Recognizing third-party content · 2007-01-31 16:07 by Wladimir Palant
I have done all the preparation work so that now I can finally implement the $third-party filter option allowing to restrict filters to third-party or same-party content. This would be used for filters like
*/banners/*$third-party — if some webmaster is crazy enough to call the directory with site logos “banners” those still won’t be blocked. This filter will only block something coming from the directory “banners” on a different server.

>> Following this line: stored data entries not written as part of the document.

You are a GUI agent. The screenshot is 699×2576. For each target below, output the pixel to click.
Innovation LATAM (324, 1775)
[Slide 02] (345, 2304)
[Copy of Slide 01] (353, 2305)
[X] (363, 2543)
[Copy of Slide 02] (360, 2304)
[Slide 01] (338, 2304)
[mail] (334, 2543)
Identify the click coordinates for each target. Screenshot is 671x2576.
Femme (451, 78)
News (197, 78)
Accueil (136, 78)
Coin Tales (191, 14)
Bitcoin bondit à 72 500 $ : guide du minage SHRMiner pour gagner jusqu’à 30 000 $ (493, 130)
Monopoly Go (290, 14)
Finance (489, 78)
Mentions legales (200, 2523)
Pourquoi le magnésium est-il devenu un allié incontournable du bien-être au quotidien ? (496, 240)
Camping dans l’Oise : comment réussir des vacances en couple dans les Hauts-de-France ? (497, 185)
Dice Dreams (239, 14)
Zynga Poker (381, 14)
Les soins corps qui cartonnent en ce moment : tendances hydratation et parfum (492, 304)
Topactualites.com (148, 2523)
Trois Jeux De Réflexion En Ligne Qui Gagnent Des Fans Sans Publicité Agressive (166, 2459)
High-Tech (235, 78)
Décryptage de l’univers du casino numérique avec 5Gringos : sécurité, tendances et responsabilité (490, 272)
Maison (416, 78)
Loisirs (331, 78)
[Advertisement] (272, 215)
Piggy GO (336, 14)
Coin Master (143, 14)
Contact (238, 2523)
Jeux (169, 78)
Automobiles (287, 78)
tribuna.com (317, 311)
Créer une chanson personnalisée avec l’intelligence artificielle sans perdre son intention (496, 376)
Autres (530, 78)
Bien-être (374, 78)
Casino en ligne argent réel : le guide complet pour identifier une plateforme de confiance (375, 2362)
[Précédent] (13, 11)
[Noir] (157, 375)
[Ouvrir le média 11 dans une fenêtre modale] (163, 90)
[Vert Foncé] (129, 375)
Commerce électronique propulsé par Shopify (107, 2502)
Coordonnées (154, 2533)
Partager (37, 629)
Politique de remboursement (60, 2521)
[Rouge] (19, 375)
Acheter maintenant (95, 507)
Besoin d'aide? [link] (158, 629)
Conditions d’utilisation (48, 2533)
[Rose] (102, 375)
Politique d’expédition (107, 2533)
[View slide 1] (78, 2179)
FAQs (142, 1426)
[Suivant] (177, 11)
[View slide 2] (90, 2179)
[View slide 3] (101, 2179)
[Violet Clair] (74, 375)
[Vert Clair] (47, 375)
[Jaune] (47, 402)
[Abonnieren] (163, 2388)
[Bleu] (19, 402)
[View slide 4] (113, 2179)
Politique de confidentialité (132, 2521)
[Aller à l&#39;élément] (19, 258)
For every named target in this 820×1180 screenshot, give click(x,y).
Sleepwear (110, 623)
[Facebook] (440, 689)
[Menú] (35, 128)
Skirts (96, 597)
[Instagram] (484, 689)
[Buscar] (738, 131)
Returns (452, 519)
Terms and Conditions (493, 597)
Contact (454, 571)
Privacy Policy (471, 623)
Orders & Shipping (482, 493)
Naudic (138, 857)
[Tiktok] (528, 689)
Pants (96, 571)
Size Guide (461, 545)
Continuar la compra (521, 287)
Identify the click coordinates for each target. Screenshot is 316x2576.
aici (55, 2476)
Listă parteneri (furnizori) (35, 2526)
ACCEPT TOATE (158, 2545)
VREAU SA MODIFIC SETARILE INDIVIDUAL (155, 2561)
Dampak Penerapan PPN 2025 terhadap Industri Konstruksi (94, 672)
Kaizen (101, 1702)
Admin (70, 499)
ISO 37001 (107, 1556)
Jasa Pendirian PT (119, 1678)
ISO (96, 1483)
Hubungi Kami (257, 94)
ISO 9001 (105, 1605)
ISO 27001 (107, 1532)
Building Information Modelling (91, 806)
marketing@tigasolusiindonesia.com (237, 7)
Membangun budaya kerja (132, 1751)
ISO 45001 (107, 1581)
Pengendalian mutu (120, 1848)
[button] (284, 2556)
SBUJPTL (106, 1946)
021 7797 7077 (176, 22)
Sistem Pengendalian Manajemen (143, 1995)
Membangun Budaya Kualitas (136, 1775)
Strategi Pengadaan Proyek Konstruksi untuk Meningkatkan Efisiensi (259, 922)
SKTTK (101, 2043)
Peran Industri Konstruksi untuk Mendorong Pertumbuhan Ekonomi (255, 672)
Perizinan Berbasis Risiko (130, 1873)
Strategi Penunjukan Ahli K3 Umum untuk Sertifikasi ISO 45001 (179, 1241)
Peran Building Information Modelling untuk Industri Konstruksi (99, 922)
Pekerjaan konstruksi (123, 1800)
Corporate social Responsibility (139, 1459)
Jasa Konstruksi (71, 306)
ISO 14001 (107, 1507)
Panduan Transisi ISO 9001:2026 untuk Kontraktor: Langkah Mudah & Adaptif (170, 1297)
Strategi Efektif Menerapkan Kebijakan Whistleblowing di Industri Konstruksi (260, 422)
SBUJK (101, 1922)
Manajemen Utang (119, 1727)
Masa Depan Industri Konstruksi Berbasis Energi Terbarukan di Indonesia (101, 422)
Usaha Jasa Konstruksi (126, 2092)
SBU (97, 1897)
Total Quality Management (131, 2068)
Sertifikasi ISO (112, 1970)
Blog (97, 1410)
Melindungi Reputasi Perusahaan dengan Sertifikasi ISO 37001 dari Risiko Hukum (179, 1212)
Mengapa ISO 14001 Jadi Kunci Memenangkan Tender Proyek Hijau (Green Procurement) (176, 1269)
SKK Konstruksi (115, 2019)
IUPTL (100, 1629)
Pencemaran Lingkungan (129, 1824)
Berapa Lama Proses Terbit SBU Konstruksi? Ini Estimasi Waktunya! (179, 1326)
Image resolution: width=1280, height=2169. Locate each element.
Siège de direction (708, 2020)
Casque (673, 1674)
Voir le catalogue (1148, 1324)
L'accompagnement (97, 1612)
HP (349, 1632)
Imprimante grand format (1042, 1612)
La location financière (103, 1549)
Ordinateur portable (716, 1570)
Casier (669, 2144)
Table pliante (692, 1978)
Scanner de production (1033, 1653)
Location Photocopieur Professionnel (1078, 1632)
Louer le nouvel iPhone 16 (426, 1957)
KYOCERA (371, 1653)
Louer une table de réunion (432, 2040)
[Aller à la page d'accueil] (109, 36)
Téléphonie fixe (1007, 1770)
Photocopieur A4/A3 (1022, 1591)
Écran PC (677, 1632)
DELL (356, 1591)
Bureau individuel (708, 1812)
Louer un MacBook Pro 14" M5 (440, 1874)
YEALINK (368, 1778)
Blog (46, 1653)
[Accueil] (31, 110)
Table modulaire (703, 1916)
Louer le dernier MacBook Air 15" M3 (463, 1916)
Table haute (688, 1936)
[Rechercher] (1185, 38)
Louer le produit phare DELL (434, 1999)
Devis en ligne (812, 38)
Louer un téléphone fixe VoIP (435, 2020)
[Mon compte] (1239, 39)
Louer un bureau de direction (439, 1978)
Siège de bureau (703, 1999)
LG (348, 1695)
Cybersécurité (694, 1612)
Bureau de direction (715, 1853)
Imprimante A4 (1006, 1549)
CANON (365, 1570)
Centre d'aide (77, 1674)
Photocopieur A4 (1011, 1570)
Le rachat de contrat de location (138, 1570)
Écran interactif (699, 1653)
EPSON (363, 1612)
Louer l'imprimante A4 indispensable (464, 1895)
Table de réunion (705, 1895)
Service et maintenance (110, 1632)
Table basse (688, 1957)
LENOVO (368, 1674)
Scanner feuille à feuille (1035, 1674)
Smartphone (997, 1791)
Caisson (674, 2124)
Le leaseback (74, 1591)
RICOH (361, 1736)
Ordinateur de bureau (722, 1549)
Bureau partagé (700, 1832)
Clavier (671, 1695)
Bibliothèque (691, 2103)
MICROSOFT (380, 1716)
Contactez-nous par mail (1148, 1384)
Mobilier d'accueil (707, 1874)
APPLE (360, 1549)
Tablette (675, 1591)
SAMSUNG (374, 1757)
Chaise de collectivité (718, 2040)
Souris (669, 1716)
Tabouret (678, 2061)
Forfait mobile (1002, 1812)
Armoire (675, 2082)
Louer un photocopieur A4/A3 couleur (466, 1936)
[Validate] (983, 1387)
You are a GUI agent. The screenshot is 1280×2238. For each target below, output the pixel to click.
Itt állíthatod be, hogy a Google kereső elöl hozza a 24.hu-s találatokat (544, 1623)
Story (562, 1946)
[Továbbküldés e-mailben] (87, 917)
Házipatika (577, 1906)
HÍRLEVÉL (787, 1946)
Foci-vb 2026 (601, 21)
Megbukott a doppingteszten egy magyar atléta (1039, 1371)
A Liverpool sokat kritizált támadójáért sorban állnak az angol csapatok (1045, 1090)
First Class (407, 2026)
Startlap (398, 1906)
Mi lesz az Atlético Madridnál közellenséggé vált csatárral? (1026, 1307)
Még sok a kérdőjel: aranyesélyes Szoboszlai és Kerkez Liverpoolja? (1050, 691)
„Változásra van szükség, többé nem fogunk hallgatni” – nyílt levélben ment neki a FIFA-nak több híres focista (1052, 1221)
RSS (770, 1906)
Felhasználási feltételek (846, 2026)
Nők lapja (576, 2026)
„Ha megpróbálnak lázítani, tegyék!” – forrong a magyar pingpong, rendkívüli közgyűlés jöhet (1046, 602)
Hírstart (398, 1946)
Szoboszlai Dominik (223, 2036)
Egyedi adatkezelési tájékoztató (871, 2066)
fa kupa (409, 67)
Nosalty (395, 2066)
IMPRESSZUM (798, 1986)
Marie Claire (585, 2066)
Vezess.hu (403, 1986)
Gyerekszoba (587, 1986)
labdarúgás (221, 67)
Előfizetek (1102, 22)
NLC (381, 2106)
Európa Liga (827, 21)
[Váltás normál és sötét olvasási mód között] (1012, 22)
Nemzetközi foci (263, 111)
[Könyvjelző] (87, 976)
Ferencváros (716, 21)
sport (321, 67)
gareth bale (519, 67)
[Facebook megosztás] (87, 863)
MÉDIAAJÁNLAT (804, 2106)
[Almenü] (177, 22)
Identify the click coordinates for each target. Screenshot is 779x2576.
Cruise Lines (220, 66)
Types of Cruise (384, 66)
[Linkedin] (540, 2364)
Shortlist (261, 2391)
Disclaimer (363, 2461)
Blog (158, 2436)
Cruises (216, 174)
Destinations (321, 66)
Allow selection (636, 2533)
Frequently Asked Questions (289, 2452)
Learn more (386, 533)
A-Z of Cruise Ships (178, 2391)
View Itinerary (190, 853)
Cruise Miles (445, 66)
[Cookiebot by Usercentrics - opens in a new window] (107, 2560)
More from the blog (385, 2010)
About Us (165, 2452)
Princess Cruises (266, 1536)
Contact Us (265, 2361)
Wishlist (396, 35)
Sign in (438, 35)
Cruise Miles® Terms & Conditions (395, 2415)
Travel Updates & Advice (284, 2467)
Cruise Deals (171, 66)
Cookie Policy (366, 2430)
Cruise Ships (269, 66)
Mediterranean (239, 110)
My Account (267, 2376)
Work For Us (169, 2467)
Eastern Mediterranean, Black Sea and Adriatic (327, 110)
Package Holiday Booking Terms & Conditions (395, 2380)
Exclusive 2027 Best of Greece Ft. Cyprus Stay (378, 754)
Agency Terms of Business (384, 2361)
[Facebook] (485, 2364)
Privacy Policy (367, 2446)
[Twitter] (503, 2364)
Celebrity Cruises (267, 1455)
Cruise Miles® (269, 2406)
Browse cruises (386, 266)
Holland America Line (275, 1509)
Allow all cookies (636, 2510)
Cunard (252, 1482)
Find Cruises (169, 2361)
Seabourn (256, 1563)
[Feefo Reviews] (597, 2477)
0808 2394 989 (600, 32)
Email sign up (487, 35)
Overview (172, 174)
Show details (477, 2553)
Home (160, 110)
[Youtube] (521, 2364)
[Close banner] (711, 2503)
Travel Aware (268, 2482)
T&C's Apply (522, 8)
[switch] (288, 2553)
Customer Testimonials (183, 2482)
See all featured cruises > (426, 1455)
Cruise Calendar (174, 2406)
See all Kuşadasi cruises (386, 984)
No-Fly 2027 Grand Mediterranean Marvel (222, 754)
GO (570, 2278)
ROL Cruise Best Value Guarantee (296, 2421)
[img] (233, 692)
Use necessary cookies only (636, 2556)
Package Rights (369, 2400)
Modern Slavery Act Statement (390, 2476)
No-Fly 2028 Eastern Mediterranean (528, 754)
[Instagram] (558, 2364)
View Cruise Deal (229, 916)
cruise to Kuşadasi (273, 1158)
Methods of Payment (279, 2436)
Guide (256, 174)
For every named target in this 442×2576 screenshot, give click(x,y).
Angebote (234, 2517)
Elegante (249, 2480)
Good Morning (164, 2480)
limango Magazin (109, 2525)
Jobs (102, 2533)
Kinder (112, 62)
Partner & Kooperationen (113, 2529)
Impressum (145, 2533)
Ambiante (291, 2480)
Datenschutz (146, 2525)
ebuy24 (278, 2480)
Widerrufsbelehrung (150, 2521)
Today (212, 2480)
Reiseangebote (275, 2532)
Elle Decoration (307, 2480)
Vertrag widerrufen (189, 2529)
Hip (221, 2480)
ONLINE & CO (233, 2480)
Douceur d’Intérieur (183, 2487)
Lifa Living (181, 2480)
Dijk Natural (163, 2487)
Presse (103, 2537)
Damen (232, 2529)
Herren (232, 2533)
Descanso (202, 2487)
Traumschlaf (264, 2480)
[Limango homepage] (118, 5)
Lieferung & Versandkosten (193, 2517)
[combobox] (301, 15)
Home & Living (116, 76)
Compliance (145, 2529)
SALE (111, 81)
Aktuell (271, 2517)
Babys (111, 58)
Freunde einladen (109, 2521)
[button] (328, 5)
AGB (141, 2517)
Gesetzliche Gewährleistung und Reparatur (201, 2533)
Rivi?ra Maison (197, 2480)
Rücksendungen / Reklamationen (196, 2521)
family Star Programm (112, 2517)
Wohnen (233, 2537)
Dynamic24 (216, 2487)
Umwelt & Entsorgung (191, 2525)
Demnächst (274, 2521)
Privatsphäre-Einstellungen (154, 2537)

That’s the theory at least. However, recognizing what is third-party and what isn’t turned out to be a difficult task, and efficiency concerns (the third-party check will have to be done for every address) don’t make it easier. Usually something is considered third-party if it comes from a different second level domain, e.g. bugzilla.mozilla.org and addons.mozilla.org are same-party while mozilla.org and adblockplus.org are not. For recognizing the second-level domain part Firefox (Gecko) usually follows the one dot rule — the second-level domain is the ending of the server name that contains at most one dot. Unfortunately it will treat “co.uk” as a second-level domain.
Now Gecko 1.9 has a new mechanism for recognizing top-level domains: Effective TLD Service. Its database of top-level domains isn’t complete yet but it is already good enough. So once could use this to find the top-level domain and go to the next dot which would mark the end of the second-level domain. Of course this would only work in Firefox 3 and other browsers that will be based on Gecko 1.9, in older browsers the one dot rule will have to do.
Yet there are more issues. For reasons I don’t know the Effective TLD Service requires the server name to be encoded in UTF-8. Adblock Plus has it in UTF-16 however. So to use the service properly the server name would need to be converted into UTF-8 — fun way to waste CPU time. One can go without converting of course but that might cause wrong results with some international domain names (fortunately there are no international TLDs yet). So finally the third alternative would be to look for non-ASCII in the server name and fall back to the one dot rule if it has some. Right now I am a little undecided about which solution I should choose. Update: looking more into this, this last issue isn’t as critical as I thought first. However, bug 368989 is a showstopper at the moment.
Commenting is closed for this article.